Real estate in 2026: Will the holding pattern continue?

Global real estate remains in somewhat of a ‘holding pattern’. Medium-term expectations look reasonable on the back of historic repricing. However, investment volumes and fund flows remain disappointing – what do the next 12 months have in store?

Student accomodation

Over the long term we expect specific real estate sectors to be beneficiaries of structural change.

We believe those constructing a portfolio from scratch will be well placed in allocating to the living sector and the segments within that will benefit most from population growth, population flows and changes to age cohorts. Meanwhile, industrial segments which can provide more efficient and sustainable distribution look set to command a greater share of available demand.  

However, lower yields in such sectors - and higher yields in what were more structurally challenged sectors like retail and offices - have narrowed the gap in expected returns over shorter horizons. With some exceptions, the benefit of sector-level allocation is likely to be smaller over the next few years, while, in our view, the benefits accruing to investors of asset selection, asset operation, and location selection look set to be enhanced. 

We see real estate as one of the asset classes best positioned tactically within private markets. In our view, yields offer investors fair value.

In Europe, despite country-level variation, Eurozone yields have been more stable, but their low levels still support a reasonable risk premium to real estate. This provides comfort in today’s valuations, but in the context that there is more than one scenario which could move risk-free rates and property yields over the medium term. We believe the most likely scenario is a continuation of recent history – a risk-free rate than remains stubbornly higher than expected at the start of this new cycle, albeit with some short-term noise. 

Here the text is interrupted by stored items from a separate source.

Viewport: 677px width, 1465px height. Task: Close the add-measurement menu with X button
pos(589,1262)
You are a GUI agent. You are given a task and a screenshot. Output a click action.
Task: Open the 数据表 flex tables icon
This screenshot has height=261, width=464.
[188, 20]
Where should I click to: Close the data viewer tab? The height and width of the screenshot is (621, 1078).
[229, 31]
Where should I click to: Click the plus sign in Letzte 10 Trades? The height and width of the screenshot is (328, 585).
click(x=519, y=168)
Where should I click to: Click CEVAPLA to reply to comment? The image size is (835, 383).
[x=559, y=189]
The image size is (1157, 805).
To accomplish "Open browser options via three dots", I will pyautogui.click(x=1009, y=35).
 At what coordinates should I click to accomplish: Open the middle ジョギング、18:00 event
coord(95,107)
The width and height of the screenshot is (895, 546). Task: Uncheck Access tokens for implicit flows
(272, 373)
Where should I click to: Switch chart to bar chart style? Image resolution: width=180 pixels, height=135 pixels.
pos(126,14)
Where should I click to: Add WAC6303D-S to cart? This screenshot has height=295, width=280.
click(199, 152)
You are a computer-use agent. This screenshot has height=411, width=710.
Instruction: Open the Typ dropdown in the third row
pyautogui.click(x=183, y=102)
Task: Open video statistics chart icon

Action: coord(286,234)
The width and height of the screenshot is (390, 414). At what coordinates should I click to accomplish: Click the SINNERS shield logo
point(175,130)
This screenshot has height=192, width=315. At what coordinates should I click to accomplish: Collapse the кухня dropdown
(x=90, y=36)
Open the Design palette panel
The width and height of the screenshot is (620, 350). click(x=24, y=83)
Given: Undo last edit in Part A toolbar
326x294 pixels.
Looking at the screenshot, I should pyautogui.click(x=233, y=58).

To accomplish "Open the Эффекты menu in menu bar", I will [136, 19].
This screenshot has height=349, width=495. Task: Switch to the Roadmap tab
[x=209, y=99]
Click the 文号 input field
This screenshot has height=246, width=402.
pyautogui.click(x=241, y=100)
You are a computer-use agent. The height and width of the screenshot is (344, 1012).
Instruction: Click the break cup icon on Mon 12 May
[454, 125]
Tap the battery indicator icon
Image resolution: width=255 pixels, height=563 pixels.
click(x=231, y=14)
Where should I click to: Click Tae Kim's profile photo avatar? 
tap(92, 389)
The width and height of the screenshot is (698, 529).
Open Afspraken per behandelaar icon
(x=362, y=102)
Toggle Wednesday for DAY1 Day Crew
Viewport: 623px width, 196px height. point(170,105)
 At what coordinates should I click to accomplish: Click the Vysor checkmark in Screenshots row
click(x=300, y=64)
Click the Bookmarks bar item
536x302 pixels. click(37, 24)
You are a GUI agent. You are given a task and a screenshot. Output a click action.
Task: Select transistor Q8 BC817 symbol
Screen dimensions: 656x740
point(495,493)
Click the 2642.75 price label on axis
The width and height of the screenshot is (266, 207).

Real estate yields are, therefore, expected to remain relatively stable over the next few years compared to recent history, with a positive but narrow risk premium. The UK and the US are expected to outperform Europe and Asia Pacific, although we would emphasise the lower risk-free rate relative to expected returns in Europe and how its average expected return obscures significant geographic differences. 

We recognise that, to encourage more life into investment volumes and fund flows, these average expected returns would benefit from being higher. But there are also some upsides.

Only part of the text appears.